In the past, people looking for diet pills could only choose from stimulants such as ephedra, fen-phen or Dexedrine. Food and Drug Administration officials have banned many stimulants from the market entirely, and have urged doctors to reserve use of drugs such as Dexedrine for illnesses such as attention-deficit hyperactivity disorder (ADHD). In the 21st century, dieters can choose from several types of prescription and over-the-counter weight loss aids that do not include stimulants.
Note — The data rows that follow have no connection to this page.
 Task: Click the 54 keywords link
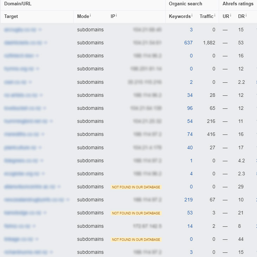[x=189, y=121]

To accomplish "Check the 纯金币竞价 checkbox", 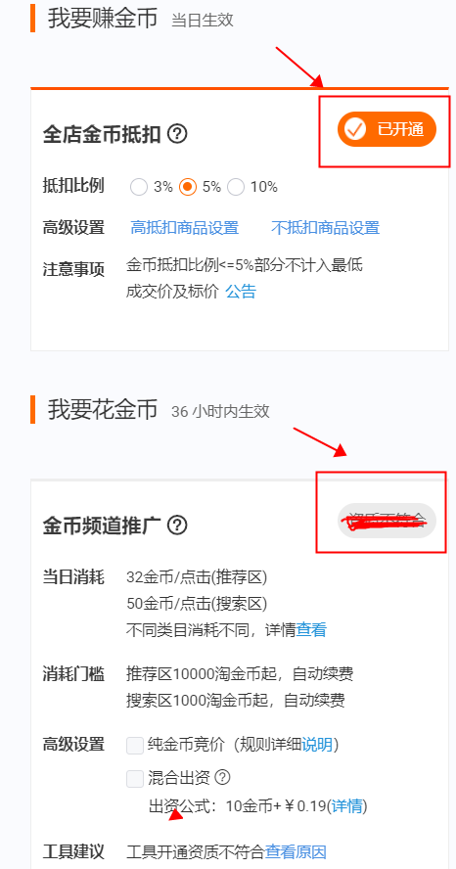I will [x=135, y=745].
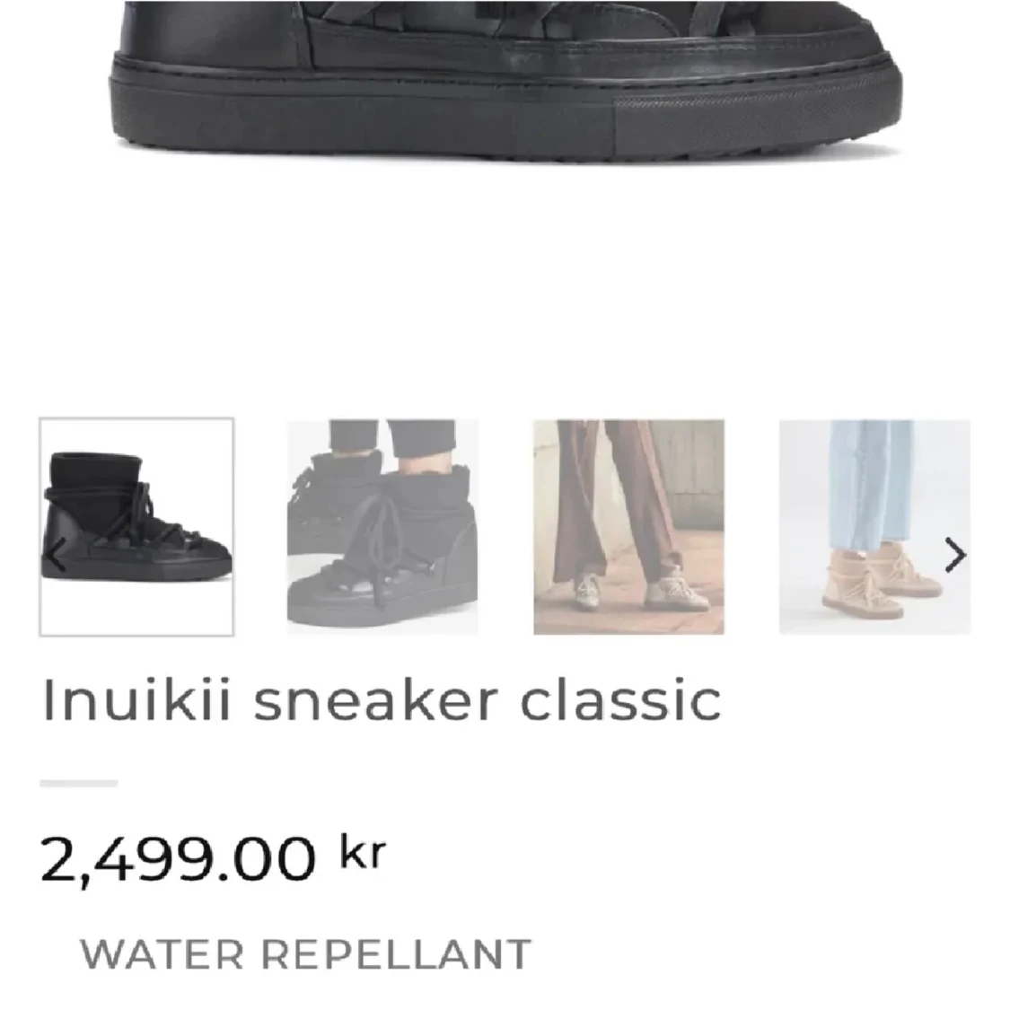Pick the second gallery image of laced boots
Image resolution: width=1010 pixels, height=1010 pixels.
(382, 527)
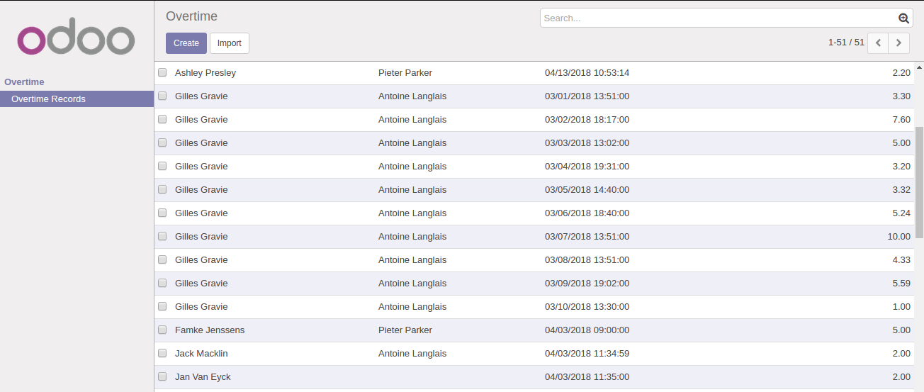Viewport: 924px width, 392px height.
Task: Select checkbox for Famke Jenssens row
Action: click(162, 330)
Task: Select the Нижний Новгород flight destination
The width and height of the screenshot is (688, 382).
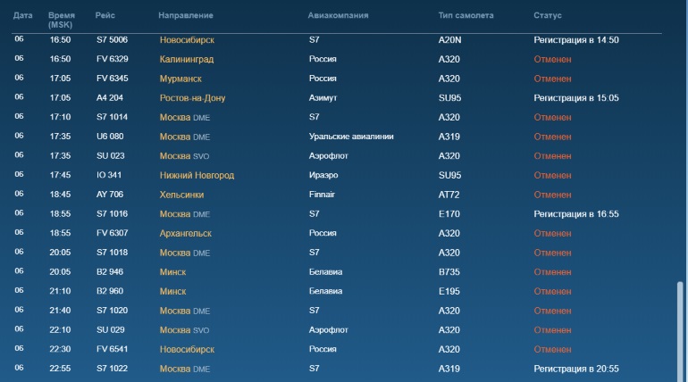Action: tap(197, 175)
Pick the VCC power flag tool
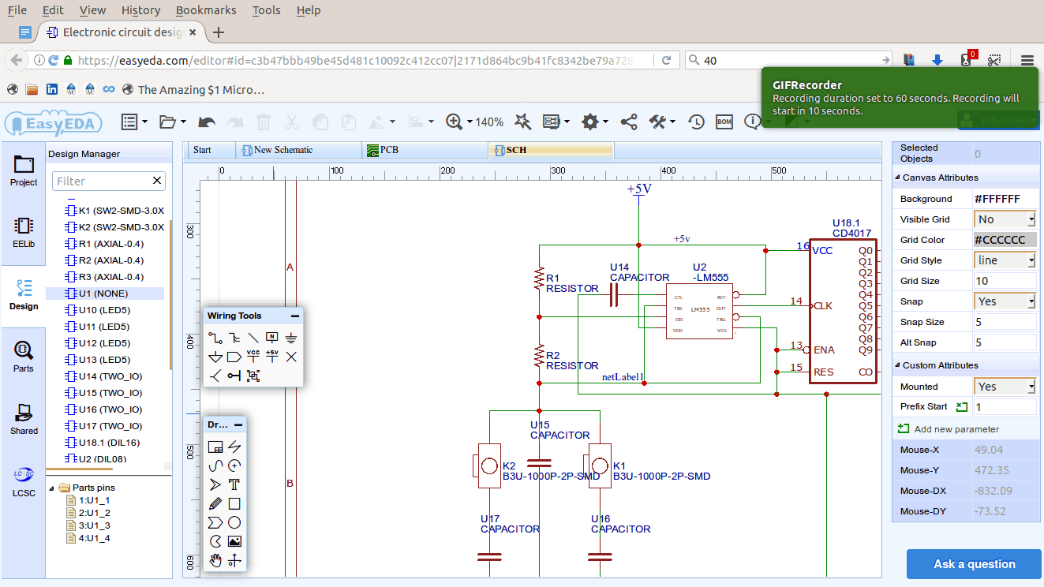 point(253,357)
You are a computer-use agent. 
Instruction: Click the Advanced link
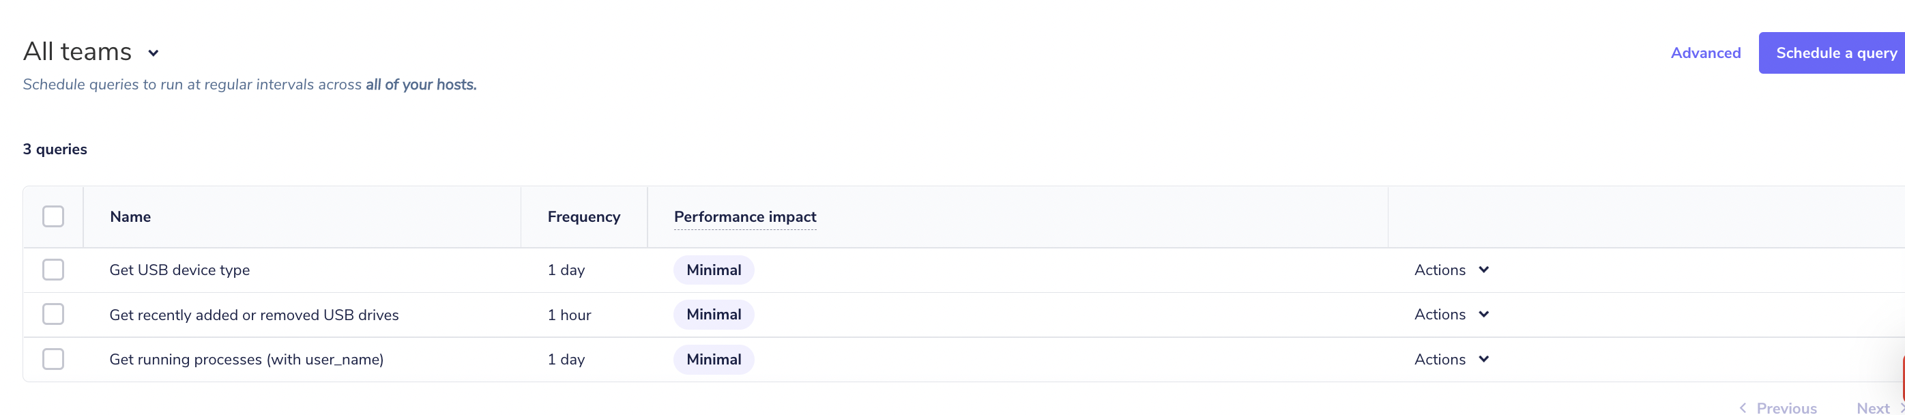(x=1705, y=53)
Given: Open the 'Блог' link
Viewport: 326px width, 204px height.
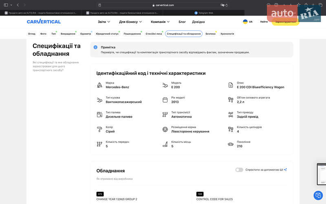Looking at the screenshot, I should (x=182, y=22).
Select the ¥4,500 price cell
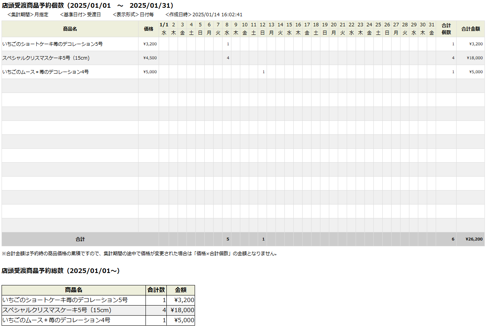Screen dimensions: 486x328 [x=149, y=58]
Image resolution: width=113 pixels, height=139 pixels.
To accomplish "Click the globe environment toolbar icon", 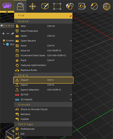I will pos(107,7).
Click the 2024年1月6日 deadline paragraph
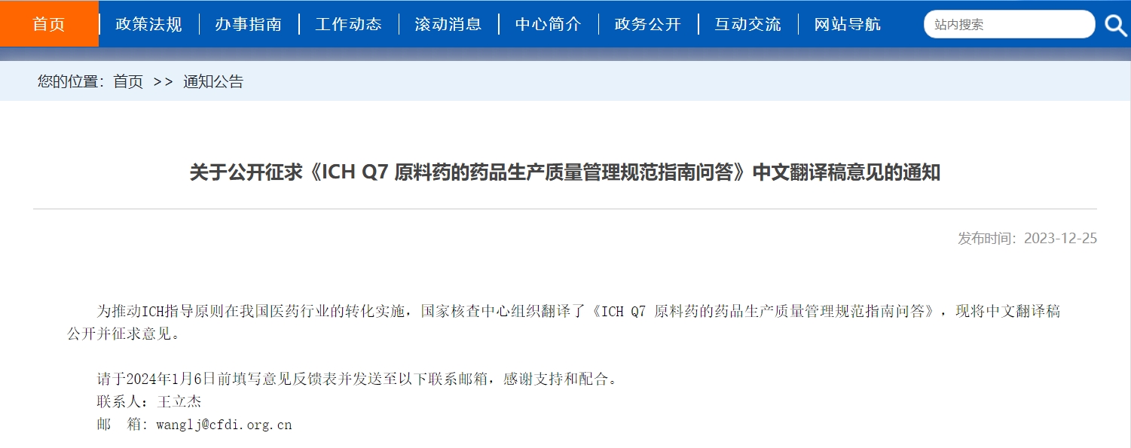This screenshot has height=448, width=1131. click(x=358, y=379)
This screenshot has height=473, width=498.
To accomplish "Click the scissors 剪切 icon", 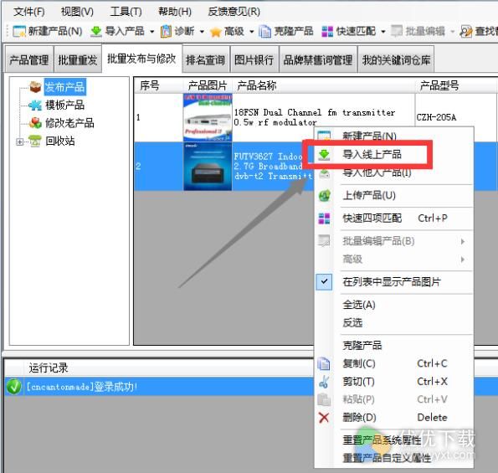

People over the age of 18 who want a relatively safe, stimulant-free diet aid might consider Alli, according to the Mayo Clinic. Alli, available over the counter, contains 60 milligrams of the fat-blocking drug orlistat. This ingredient helps dieters digest less fat and pass it through their bowel movements. But a few people have alleged that orlistat damaged their livers. If you experience symptoms like jaundice or dark-colored urine while taking Alli, seek emergency medical intervention.
Xenical is a prescription drug with 120 milligrams of orlistat, according to the Mayo Clinic. People taking Xenical and practicing good eating and exercise habits tend to lose five to seven pounds more each year than they would have without diet drugs. Alli users usually lose three to five more pounds annually than they would have with just diet and exercise. But people who eat more than 15 grams of fat at a meal are more likely to experience unpleasant side effects such as uncontrollable bowel movements, rectal pain and fatty stools.
Some doctors prescribe the antidepressant drug bupropion to help patients lose weight, according to the National Institute of Diabetes and Digestive and Kidney Diseases. Bupropion, usually marketed as Wellbutrin or Zyban, is not a stimulant but helps regulate chemicals in the brain such as serotonin. Thus, the patient is less likely to engage in destructive behaviors like smoking or overeating due to depression or anxiety. Bupropion does carry the risk of side effects such as increased depression and excitement, especially in people under the age of 24.
Some patients can lose weight by taking the drug Topiramate or Topamax, according to the National Institute of Diabetes and Digestive and Kidney Diseases. Topiramate is usually prescribed to manage seizures or bipolar disorder, but some doctors use it "off label" to help patients lose weight without stimulants. Potential side effects of Topiramate include dry mouth, depression, headaches and a change in the ability to taste food.